In the course of the afternoon the Spaniards in our front made the only offensive movement which I saw them make during the entire campaign; for what were ordinarily called "attacks" upon our lines consisted merely of heavy firing from their trenches and from their skirmishers. In this case they did actually begin to make a forward movement, their cavalry coming up as well as the marines and reserve infantry,* while their skirmishers, who were always bold, redoubled their activity. It could not be called a charge, and not only was it not pushed home, but it was stopped almost as soon as it began, our men immediately running forward to the crest of the hill with shouts of delight at seeing their enemies at last come into the open. A few seconds' firing stopped their advance and drove them into the cover of the trenches.
* Note: Lieutenant Tejeiro, p. 154, speaks of this attempt to retake San Juan and its failure.
They kept up a very heavy fire for some time longer, and our men again lay down, only replying occasionally. Suddenly we heard on our right the peculiar drumming sound which had been so welcome in the morning, when the infantry were assailing the San Juan block-house. The Gatlings were up again! I started over to inquire, and found that Lieutenant Parker, not content with using his guns in support of the attacking forces, had thrust them forward to the extreme front of the fighting-line, where he was handling them with great effect. From this time on, throughout the fighting, Parker's Gatlings were on the right of my regiment, and his men and mine fraternized in every way. He kept his pieces at the extreme front, using them on every occasion until the last Spanish shot was fired. Indeed, the dash and efficiency with which the Gatlings were handled by Parker was one of the most striking features of the campaign; he showed that a first-rate officer could use machine-guns, on wheels, in battle and skirmish, in attacking and defending trenches, alongside of the best troops, and to their great advantage.

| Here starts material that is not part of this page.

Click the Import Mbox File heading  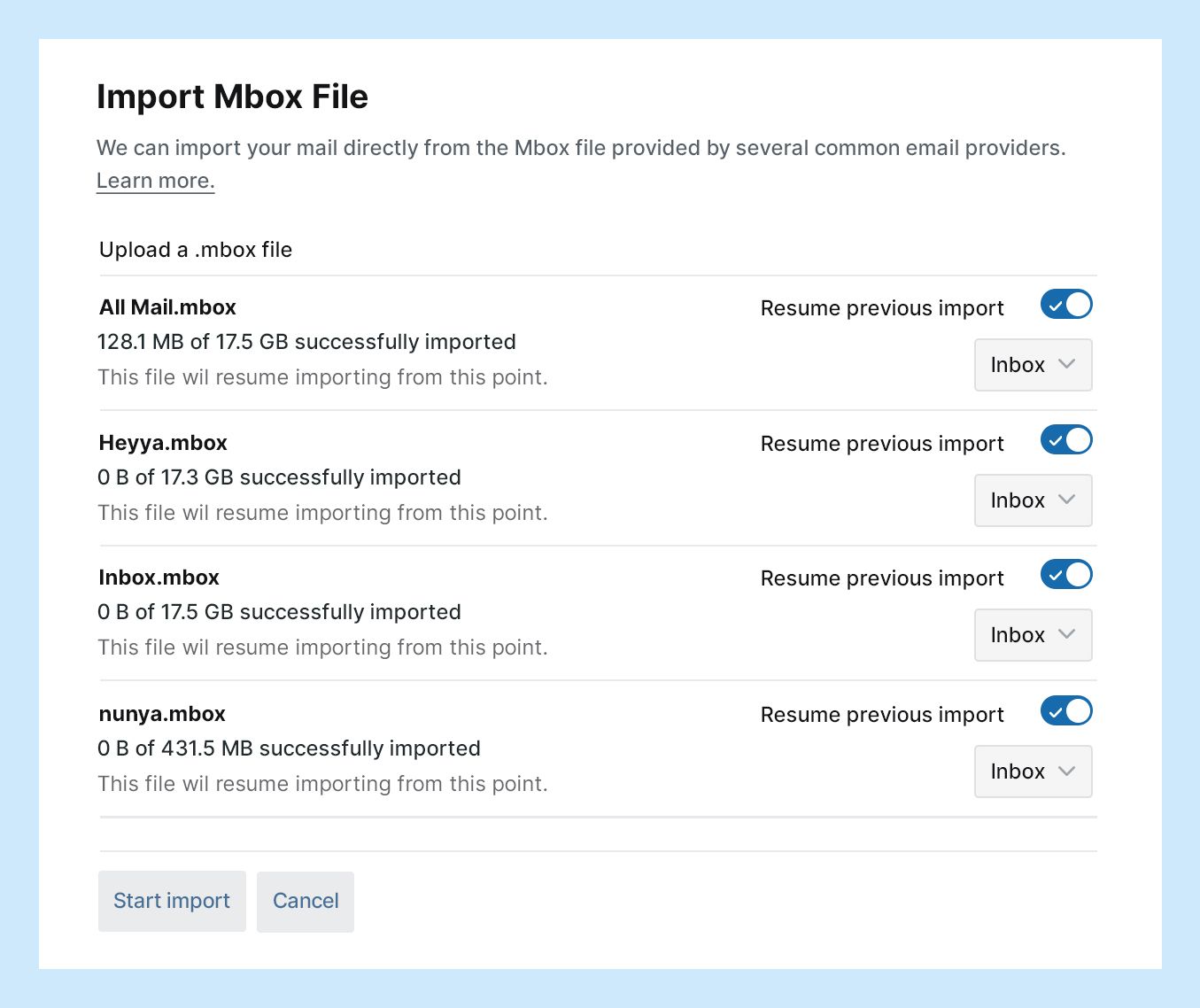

As night came on, the firing gradually died away. Before this happened, however, Captains Morton and Boughton, of the Third Cavalry, came over to tell me that a rumor had reached them to the effect that there had been some talk of retiring and that they wished to protest in the strongest manner. I had been watching them both, as they handled their troops with the cool confidence of the veteran regular officer, and had been congratulating myself that they were off toward the right flank, for as long as they were there, I knew I was perfectly safe in that direction. I had heard no rumor about retiring, and I cordially agreed with them that it would be far worse than a blunder to abandon our position.
To attack the Spaniards by rushing across open ground, or through wire entanglements and low, almost impassable jungle, without the help of artillery, and to force unbroken infantry, fighting behind earthworks and armed with the best repeating weapons, supported by cannon, was one thing; to repel such an attack ourselves, or to fight our foes on anything like even terms in the open, was quite another thing. No possible number of Spaniards coming at us from in front could have driven us from our position, and there was not a man on the crest who did not eagerly and devoutly hope that our opponents would make the attempt, for it would surely have been followed, not merely by a repulse, but by our immediately taking the city. There was not an officer or a man on the firing-line, so far as I saw them, who did not feel this way.